As the United States selects its new leader, those of us unable to vote are also holding our breath, waiting for the outcome. What does this have to do with Product Management? My answer: (i) candidate positioning is, after all, positioning, and I wrote earlier about how I would write positioning for each candidate, and (ii) the whole world cares about the outcome. Even Canada.
On the first topic (positioning), a recent Obama speech sounds like someone in the DNC is reading this blog! The speech was given last week, and while I won’t do a blow by blow, the similarities are astonishing. Read my recommended outline (here) and Obama’s speech (here). Bravo Obama! Actually I think his acceptance speech at the DNC followed a similar outline, which I call the Roller Coaster. I tell you – if you’re doing product positioning – take a look at that outline! I’ve used a lot of positioning techniques, but always come back to the roller coaster. I’ll write more about that in a future post.
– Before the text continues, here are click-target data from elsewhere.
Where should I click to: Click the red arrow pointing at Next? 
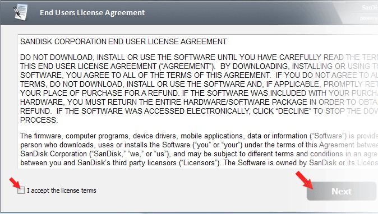tap(304, 180)
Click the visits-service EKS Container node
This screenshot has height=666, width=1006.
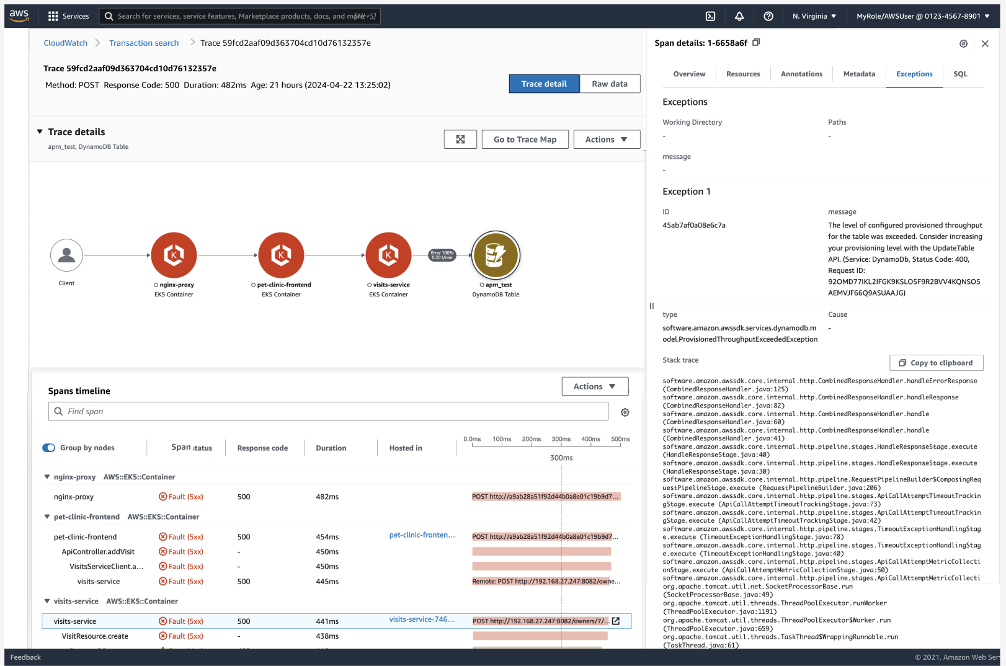pos(388,255)
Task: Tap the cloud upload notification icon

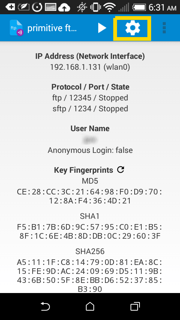Action: (64, 7)
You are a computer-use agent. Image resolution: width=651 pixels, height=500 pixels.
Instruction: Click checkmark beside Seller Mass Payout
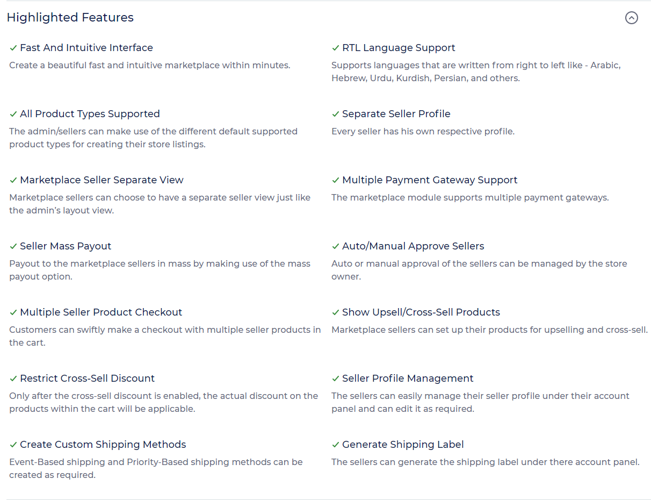13,246
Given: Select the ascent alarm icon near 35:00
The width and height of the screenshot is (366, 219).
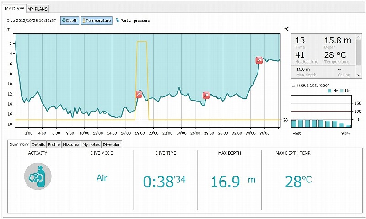Looking at the screenshot, I should click(x=259, y=60).
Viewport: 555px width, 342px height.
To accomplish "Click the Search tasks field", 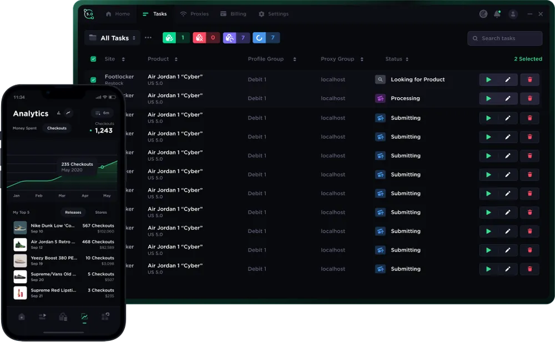I will (x=504, y=38).
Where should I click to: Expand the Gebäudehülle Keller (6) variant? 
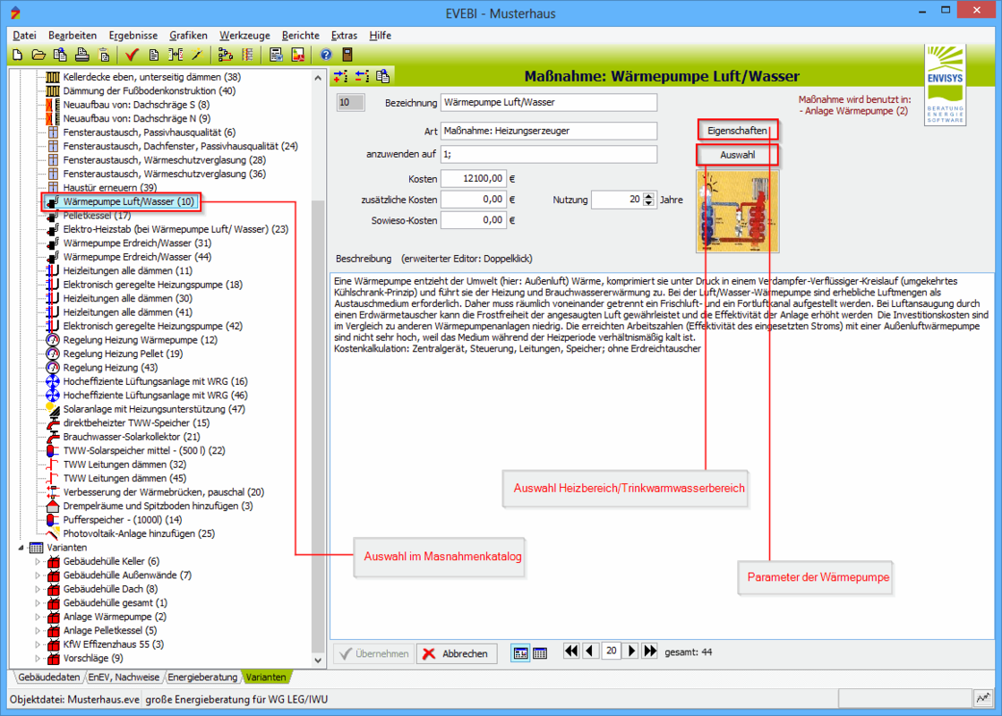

And yes, the whole world cares about the outcome of the American election. In some ways those outside the US think they should have some kind of say, because America holds such sway in the rest of the world. To satisfy their desire to do something, here’s a site that is aggregating votes in the Presidential election according to country (presumably based on an IP address look-up. According to the 745,000 votes recorded by the time of writing, 89% of their voters around the world prefer Obama. Country by country, only Macedonia prefers McCain, apparently due to a recent senate resolution in which Obama took sides with Greece in a dispute with Macedonia.
If the site linked above is representative of the opinions of internet-connected people around the world, isn’t it remarkable that nearly 90% of that sample of the world favors one candidate over the other? Surely this cannot much to do with the details of Obama’s platform; even American’s couldn’t say much about those details. No, it must be more of a comment about the overall evaluation of the Bush administration by “clickers” around the world. I’m not sure what that should count for, but if I were running for office, I think I’d pay attention to the sentiment. Having the world against America’s next choice of president can’t be a good thing for anyone. On the other hand, if the world sees a more friendly, cooperative president, it would seem to bode well.
Good luck America. Get out and vote!